Pyro- wie piezoelektrische Sensoren haben den Vorteil, dass sie sehr schnell und präzise auf Veränderungen reagieren und gleichzeitig robust und damit langlebig sind. Zudem können sie meist auch kostengünstig hergestellt und auf kleinstem Raum verbaut werden. Allerdings können sie nur für dynamische Messungen eingesetzt werden, für rein statische Messungen sind sie nicht geeignet.

Energy Harvesting – ein Trend, der Piezo- und Pyroelektrizität nutzt

Beim Energy Harvesting geht es darum, kleine Mengen Elektroenergie aus Quellen in der Umgebung zu gewinnen, um damit Geräte mit geringem Stromverbrauch, wie zum Beispiel Handys, autark betreiben zu können, wenn andere Möglichkeiten für die Energieversorgung nicht verfügbar sind.

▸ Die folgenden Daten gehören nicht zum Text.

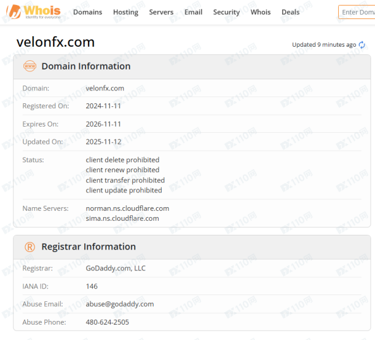Screen dimensions: 375x340
Task: Open the Deals nav item
Action: 290,12
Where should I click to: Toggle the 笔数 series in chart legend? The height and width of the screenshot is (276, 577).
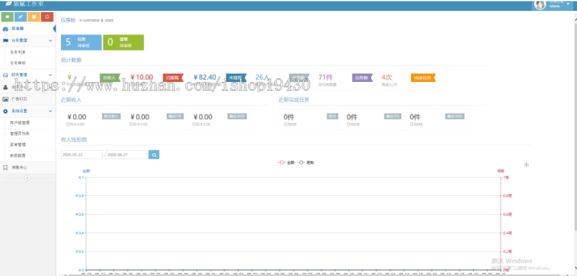306,163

Direkter Piezoeffekt: Durch mechanischen Druck verlagert sich der positive (Q+) und der negative (Q-) Ladungsschwerpunkt
© Degreen in der Wikipedia auf Deutsch – Direkter Piezoeffekt: Durch mechanischen Druck verlagert sich der positive (Q+) und der negative (Q-) Ladungsschwerpunkt

Aus Wärme wird elektrische Energie

Die Idee, aus einer Temperaturänderung elektrische Energie zu gewinnen, wird von verschiedenen Forscherteams verfolgt. In Material, das pyroelektrisch ist, steckt großes Potenzial, denn damit könnte es gelingen, die Abwärme von Elektrogeräten zumindest teilweise wieder in elektrische Energie umzuwandeln. Das kann sich lohnen, denn bis zu siebzig Prozent des eingesetzten Stroms wird in Elektrogeräten in Wärme umgewandelt und ist damit verloren. Kalifornischen Forschern ist es auf dieser Grundlage gelungen, ein Minikraftwerk zu bauen. Die Stromausbeuten sind zwar gering, reichen aber aus, um kleinere Geräte oder Sensoren anzutreiben. Außerdem reichen bereits kleine Temperaturänderungen für das „Energy Harvesting“ aus.

Fußgänger erzeugen Strom

In Bodenplatten eingebaute piezoelektrische Materialien können beispielsweise für die autarke Versorgung von Straßenbeleuchtungen an Fußgängerwegen genutzt werden. Diese speziellen Platten wandeln den Druck der darauf laufenden Fußgänger in elektrischen Strom um. In Toulouse wurde diese Idee als Pilotprojekt bereits getestet, in Rotterdam gibt es sogar eine Diskothek, in der Tänzer ihren Strom teilweise selber erzeugen – und das ganz nebenbei und mit großem Vergnügen.